Although point-to-point quantum communications are important, multi-user quantum networking will need that Alice can route her quantum communications to other parties. Many of the approaches used in conventional optical networks can also route quantum channels. For example, micro-electromechanical optical systems (MEMS) can build an optical router for quantum communications between nodes connected to a transparent optical network. If Alice's QKD transmitter uses a tunable laser, wavelength routing architectures are also a possibility. Most low-loss optical switch devices are compatible with quantum networks, provided the optical path is almost free of in-band noise and does not require a quantum channel to pass through an amplifier environment.

Most realized QKD systems to support the quantum channel between Alice and Bob have focused on free-space line sight paths or dark optical fiber links. However, such point-to-point links are not scalable or cost-efficient for QKD to deploy in multi-user quantum networks. Access to dedicated dark fiber can be costly, especially if all purposes are required for quantum service. In addition, Alice and Bob still need conventional network communication to exchange classical information in order to complete the QKD method and transmit their encrypted information. For these reasons, the compatibility of quantum communications with conventional optical channels over the same fiber infrastructure, and the technical challenges of upgrading an existing optical network to support quantum communication services, must be addressed.

Advanced single photon detection technologies are being developed. For these systems, detectors themselves can be a useful sensing tool for detecting network noise levels. In spite of these challenges, research shows that the coexistence of conventional and quantum channels on the same network is possible.


Over the past decade, great progress has been made in expanding access to QKD systems and demonstrating their compatibility with DWDM optical networks to provide secure communications. QKD is an important first step towards the distribution and sharing of quantum information over geographical distances using photonic qubits. Although there are some challenges in defining a low-noise quantum channel design, today there is the technology needed to run QKD services over large cities' fiber networks. By precisely analyzing the noise generated by conventional optical channels in single-photon level and understanding the mechanisms of interaction between conventional signals, networks can be enhanced to support quantum communication services.

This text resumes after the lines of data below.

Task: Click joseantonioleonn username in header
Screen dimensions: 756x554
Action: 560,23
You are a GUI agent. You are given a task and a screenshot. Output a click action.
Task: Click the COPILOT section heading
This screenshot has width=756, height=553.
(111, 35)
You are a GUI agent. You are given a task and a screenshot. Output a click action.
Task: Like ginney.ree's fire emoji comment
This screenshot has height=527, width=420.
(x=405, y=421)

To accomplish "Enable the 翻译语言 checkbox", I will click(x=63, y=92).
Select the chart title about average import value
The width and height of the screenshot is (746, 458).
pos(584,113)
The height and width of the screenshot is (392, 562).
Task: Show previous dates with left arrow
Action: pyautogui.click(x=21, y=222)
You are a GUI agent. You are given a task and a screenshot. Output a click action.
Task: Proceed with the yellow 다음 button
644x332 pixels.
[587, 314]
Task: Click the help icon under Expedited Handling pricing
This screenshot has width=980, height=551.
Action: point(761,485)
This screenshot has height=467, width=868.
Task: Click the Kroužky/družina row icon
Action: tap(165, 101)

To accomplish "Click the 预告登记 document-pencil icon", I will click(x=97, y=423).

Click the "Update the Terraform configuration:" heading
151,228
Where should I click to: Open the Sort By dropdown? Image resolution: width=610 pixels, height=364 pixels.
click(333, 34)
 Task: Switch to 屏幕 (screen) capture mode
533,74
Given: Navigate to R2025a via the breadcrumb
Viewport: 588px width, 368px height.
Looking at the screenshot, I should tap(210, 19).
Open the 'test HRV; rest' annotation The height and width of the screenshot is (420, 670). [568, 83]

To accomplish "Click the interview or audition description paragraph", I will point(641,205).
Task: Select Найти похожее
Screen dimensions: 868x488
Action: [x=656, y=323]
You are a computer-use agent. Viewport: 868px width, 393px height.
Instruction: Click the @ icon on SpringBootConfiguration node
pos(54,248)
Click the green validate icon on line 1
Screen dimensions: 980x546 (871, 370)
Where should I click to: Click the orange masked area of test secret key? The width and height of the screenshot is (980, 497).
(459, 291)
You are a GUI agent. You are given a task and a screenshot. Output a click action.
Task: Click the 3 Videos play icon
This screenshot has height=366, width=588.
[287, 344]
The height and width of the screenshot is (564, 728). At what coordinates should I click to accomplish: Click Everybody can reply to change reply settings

Automated QKD systems have been developed to operate on conventional reconfigurable networks on Earth, without the need for fundamental physics knowledge or engineering principles of quantum communication systems. Integrating components into a QKD system on a chip is the next crucial step towards making low-cost, compact, and productive systems possible. Integrated quantum devices are important driving forces for the development of quantum communication services and the networks that will support those services in the future.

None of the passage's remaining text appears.